Some examples of images to classify

jwatte's picture

The question came up: Why would I go through the trouble of training a neural network, rather than just checking "is the ground in front of me gray-colored?"

I've tried simple color sensing before, and it works OK for "find an orange cone against a non-orange background." It does not work well for "separate a gray concrete floor from a gray concrete wall" or "separate a horizontal mulch ground from a vertical tree trunk" or "separate a well-manicured lawn from a well-manicured hedge or square hay bale."

Here are some example images to show the input, and the manual classification I'm making of "stop" (red,) "go" (green,) and "interest" (blue.) These are the classes I'm training the network to recognize.

MergedClassifiedSource
dirtdirtdirt
mulchmulchmulch
coneconecone

Again, these are manually labeled images; part of the hundreds of images I have to paint by myself to start teaching the computer what to think.

Once this training is done, I will move on to object detection, which will let me sense "people" versus "other rovers" and such, and presumably make better safety decisions.

Finally, I'm looking at integrating stereo vision based on patch-based similarity measures for disparity (image separation.) This would let me build a 3D model of the surroundings, and compared with the stop/go information, would allow for autonomous navigation even absent encoder input.

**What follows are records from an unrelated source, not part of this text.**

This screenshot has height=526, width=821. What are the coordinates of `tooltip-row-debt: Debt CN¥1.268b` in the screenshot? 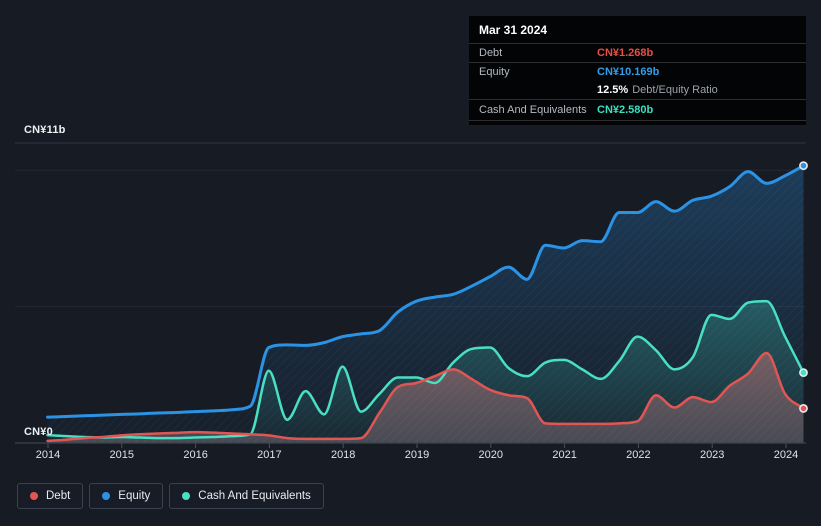 It's located at (638, 53).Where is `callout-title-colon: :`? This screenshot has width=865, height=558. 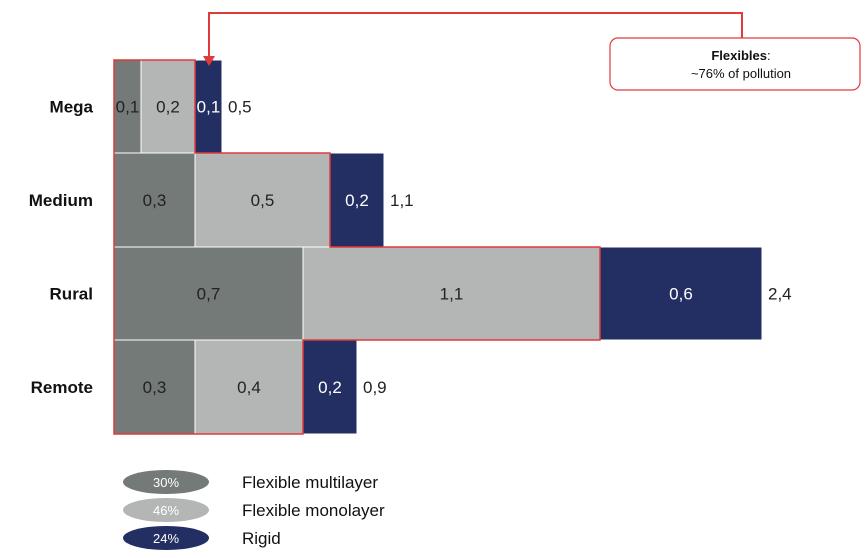
callout-title-colon: : is located at coordinates (769, 56).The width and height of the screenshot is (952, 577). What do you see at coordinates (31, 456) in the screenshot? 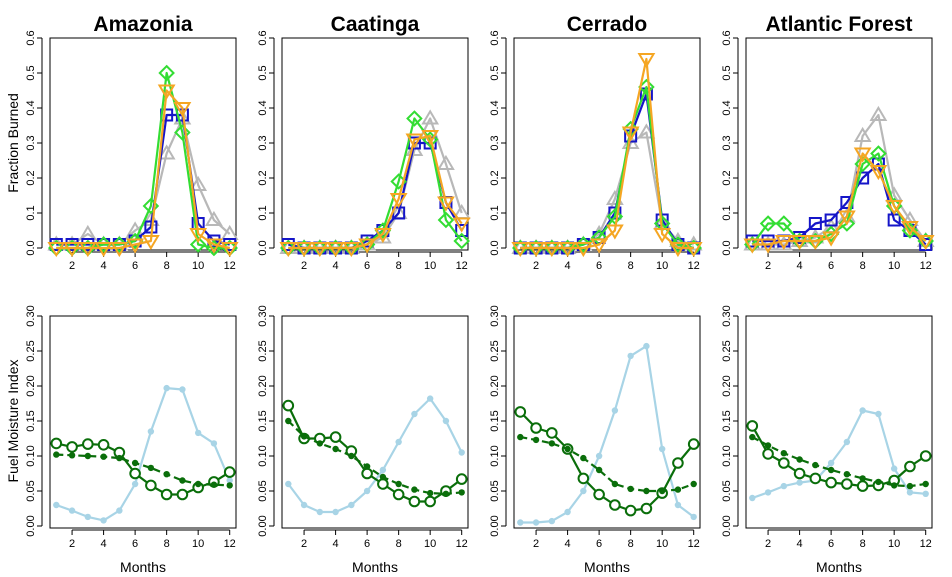
I see `y-tick-label: 0.10` at bounding box center [31, 456].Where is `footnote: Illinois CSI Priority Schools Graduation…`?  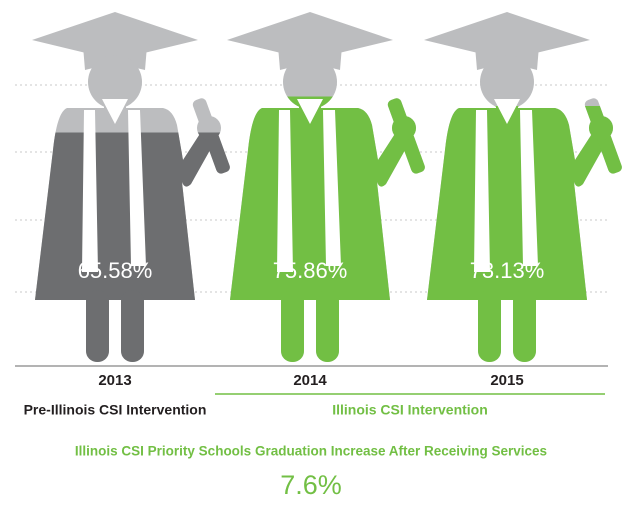 footnote: Illinois CSI Priority Schools Graduation… is located at coordinates (311, 452).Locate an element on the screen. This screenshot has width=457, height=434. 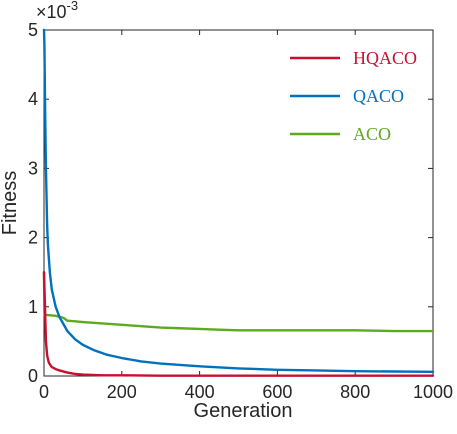
y-tick-label: 0 is located at coordinates (33, 376).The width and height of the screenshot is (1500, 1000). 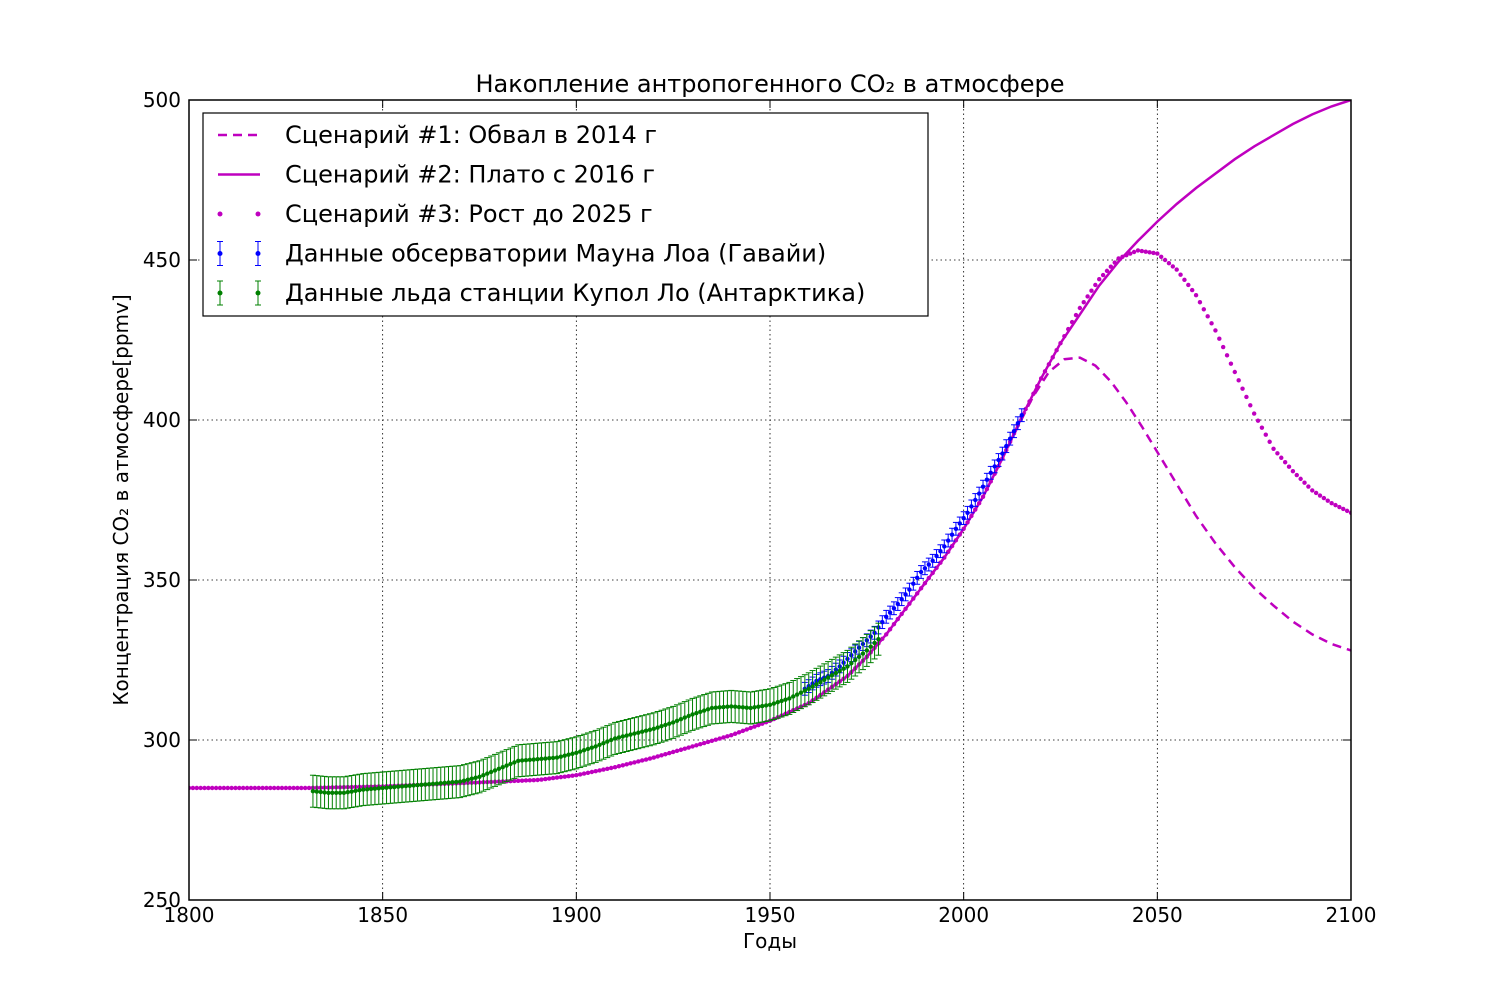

At the SparkFun AVC, there is a significant bonus for vehicles that don't use GPS, and I've found that GPS is slow and inaccurate enough that I'd rather depend on a gyroscopic sensor, accelerometer sensor, and magnetometer (compass) sensor, together with high-resolution rotation encoders for each of the wheels. If I could add image-based movement detection / SLAM to that, I feel I'd have a very robust solution.